G20のニュースでビットコイン価格上昇か

G20のニュースを受けてビットコイン価格は回復傾向か

ビットコインやその他の仮想通貨の価格は、金融安定化フォーラムからの肯定的な発表を受けて回復基調にあります。 G20閣僚会議では、仮想通貨規制が議論の争点となっています。

G20の規制当局が仮想通貨規制に関するいくつかの肯定的な声明を出して、仮想通貨の価格が勢いを取り戻しつつあります。 2018年3月18日、G20首脳会議が行われるブエノスアイレスにおいて、金融安定理事会(FSB)の会長マーク・カーニーは、すぐに仮想通貨を規制する必要はないといった内容の声明を発表しました。

仮想通貨に対して世界的な規制が実施されるかもしれないという絶え間ない噂は、ここ数週間に仮想通貨コミュニティに恐怖とパニックを引き起こし、市場にネガティブな影響を与えていました。

Mark Carneyは、現時点では、仮想通貨は世界の金融システムのごく一部にしか影響していないため、重大なリスクを負っていないと述べています。

Carneyは次のようにも述べています。「FSBの見解は、現在のところ仮想通貨が世界的な財政安定性にリスクをもたらすものではないということです。これは、既存の金融システムに比べて規模が小さいことが主な理由です。」

ニュースが出始めた直後には、楽観的な観測が仮想通貨市場を席巻しました。

仮想通貨関係者の発言にも注目

Blockchain Capitalの共同設立者であるBart Stephens氏は、FSBの発表は将来行われるかもしれない仮想通貨規則の可能性を完全に消滅させるわけではないが、市場を回復させる十分な理由であり、仮想通貨投資家にとって朗報であるとの見解を示しています。

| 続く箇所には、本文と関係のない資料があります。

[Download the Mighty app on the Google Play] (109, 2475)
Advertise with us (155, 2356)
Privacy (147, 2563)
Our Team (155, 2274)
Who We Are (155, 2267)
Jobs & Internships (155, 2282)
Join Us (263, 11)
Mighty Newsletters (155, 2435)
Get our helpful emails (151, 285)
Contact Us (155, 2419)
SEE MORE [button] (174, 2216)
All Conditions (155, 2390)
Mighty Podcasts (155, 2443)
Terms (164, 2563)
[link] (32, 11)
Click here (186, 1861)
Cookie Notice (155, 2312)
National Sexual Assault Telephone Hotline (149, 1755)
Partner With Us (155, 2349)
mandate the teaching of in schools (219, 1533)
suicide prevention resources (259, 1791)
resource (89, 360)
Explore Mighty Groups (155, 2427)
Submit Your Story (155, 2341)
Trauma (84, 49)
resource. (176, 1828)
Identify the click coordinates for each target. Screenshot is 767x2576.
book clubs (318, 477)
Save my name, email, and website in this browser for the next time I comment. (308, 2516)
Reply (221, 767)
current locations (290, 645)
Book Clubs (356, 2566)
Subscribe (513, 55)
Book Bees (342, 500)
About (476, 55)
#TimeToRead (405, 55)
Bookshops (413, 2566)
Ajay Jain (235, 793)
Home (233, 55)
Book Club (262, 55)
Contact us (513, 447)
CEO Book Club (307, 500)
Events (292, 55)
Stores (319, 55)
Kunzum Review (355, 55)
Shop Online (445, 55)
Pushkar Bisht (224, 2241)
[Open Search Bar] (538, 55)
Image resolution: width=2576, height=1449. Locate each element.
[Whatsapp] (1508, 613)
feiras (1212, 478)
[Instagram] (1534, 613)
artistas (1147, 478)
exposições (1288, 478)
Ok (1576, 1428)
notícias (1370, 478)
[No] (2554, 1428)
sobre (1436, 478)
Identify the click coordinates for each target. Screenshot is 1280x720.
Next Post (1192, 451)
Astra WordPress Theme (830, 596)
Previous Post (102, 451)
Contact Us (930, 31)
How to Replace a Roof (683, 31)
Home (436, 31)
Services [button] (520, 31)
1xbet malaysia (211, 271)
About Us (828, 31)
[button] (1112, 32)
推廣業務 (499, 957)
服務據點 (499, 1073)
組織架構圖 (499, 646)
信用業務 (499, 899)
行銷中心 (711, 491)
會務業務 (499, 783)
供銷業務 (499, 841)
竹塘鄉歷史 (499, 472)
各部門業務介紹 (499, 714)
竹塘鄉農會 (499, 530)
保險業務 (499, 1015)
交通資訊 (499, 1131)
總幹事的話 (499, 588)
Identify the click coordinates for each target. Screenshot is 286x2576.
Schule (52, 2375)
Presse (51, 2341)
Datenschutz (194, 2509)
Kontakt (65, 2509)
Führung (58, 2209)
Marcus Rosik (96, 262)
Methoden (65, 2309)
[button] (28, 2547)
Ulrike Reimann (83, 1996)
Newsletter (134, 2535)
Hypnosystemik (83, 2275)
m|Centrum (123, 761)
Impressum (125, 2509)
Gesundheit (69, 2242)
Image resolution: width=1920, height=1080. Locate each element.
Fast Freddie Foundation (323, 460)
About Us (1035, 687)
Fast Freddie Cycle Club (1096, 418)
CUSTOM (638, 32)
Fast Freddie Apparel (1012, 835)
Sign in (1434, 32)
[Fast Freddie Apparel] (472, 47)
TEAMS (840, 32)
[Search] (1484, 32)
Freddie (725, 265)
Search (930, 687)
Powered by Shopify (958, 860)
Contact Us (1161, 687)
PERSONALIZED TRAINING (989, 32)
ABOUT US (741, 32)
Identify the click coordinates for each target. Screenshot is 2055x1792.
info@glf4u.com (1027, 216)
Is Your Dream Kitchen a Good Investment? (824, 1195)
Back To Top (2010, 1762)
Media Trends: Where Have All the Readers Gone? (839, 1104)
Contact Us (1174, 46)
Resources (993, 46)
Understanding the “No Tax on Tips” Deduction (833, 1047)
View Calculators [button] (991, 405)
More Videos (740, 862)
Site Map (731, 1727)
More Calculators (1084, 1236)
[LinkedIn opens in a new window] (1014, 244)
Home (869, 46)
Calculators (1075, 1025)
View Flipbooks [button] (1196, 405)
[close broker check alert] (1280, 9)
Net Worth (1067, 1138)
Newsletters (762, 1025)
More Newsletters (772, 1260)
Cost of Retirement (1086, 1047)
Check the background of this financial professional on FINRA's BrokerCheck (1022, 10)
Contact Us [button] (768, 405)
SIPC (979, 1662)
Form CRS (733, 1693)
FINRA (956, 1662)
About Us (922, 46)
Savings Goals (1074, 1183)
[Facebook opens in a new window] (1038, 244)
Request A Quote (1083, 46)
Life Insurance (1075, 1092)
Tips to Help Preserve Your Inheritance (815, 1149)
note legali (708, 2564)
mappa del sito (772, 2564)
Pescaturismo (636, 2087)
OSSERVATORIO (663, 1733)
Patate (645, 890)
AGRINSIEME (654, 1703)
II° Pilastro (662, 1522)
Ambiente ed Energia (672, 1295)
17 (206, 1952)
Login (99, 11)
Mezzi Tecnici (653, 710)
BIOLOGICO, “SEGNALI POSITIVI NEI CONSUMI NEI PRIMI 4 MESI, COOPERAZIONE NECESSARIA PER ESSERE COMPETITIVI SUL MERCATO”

Stephens氏は次のように述べています。「週末のG20ニュースは仮想通貨価格維持に役立ちました。少なくとも、G20のニュース次第ではもっと悪化する可能性があったのです。」

Grace Hall Companiesの創設者兼マネージングパートナーであるJoe Van Hecke氏も以下のように似たようなコメントをしています。「金融安定委員会から、ビットコインと仮想通貨に関して強気な姿勢を推し進める肯定的なコメントがあった。」

仮想通貨投資を通じた脱税の問題を解決しようとしているG20の各財務相は、確実にこの話題を議論することになるでしょう。

ブルームバーグが報告したように、G20諸国は、仮想通貨を通貨ではなく資産であると認識し、その方向性で各国の枠組みが一致することを望んでいます。つまり仮想通貨を資産クラスに移動させると、各国のキャピタルゲイン税の対象になるということです。

De Nederlandsche Bank NVの社長であり、FSBの評価委員会のメンバーでもあるKlaas Knot氏は次のように述べています。「仮想通貨や通貨のように捉えられているトークンに関しては懸念がある。私はこれらは経済において通貨の役割を果たしているとは考えていないからです。」

各国政府は仮想通貨規制に関して今後も議論を重ねていくことが予想されており、動向に注目していきましょう。